Fatiar para não arriscar

A ideia cogitada por setores influentes do governo seria fatiar as licitações, pondo menos
ativos em leilão que o previsto, de maneira a avaliar melhor a receptividade, os valores de
tarifa propostos e a qualidade executiva dos grupos interessados. Ao se lançar em sua
empreitada, Eike começou sozinho e depois foi atrás de sócios para bancar com ele os
investimentos. O governo não pode fazer igual.

Ou licita tudo ou não licita nada. O meio termo é a ideia em pauta – começar devagar. O
ônus é chegar a 2014 com menos obras a exibir. O benefício é mitigar os riscos e
potencializar os resultados.

Eike mostrou o caminho

A crônica de Eike Batista no mundo da infraestrutura fornece outra indicação relevante: o


interesse, suposto nulo por muita gente, do mercado de ações por projetos de longo
curso.

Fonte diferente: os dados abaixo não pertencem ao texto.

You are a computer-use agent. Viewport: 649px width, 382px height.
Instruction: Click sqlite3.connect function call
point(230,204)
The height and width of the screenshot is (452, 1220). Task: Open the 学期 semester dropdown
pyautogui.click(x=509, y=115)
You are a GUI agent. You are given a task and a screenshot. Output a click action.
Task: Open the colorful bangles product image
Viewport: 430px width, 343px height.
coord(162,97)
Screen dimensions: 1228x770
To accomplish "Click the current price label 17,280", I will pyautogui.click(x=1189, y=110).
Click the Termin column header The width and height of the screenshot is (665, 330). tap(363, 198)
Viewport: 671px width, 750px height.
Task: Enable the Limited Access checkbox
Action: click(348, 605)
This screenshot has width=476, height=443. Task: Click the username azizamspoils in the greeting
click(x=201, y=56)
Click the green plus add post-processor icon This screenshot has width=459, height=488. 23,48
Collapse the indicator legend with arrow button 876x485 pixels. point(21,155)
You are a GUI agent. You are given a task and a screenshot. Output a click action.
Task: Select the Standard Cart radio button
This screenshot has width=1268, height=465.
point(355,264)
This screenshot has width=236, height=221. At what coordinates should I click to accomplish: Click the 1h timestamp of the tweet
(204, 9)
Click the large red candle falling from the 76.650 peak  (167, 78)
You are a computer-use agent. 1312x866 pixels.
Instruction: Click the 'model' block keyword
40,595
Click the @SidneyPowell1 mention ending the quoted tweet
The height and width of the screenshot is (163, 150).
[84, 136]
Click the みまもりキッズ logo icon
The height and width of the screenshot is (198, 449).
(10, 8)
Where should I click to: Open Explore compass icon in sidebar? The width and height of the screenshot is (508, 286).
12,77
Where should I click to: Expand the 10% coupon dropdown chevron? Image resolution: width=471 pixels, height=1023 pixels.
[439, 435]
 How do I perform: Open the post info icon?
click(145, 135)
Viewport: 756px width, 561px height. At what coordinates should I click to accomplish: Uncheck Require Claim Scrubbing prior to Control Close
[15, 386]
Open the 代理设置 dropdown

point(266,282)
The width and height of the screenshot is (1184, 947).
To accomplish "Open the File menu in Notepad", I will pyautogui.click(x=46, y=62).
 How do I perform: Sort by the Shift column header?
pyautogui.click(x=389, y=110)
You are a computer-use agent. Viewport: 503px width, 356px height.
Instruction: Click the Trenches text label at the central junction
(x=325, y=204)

Eike construiu o que tem com os fundos oscilantes da bolsa, implacáveis com a
frustração de resultados, mas sem contraindicação. Ao contrário: eles forçam o gestor a
não relaxar para continuar empregado.

A emissão de ações e de papéis de dívida privada respondeu em 2007 por 12,2% dos
investimentos, contra 11,4% do BNDES e 17% do capital estrangeiro. O mercado de
capitais é o caminho para não se fabricar déficits em conta corrente, a contrapartida de
alto risco do modelo de crescimento movido a fundos externos.

Com tributação adequada, o capital de risco pode permitir ao BNDES partilhar


responsabilidades no processo de desenvolvimento e dedicar-se a projetos com retorno
social. A Fazenda tem uma reforma pronta, apoiada pelo BNDES, nesta direção. Que
faça. O provável é que alivie a tensão do governo.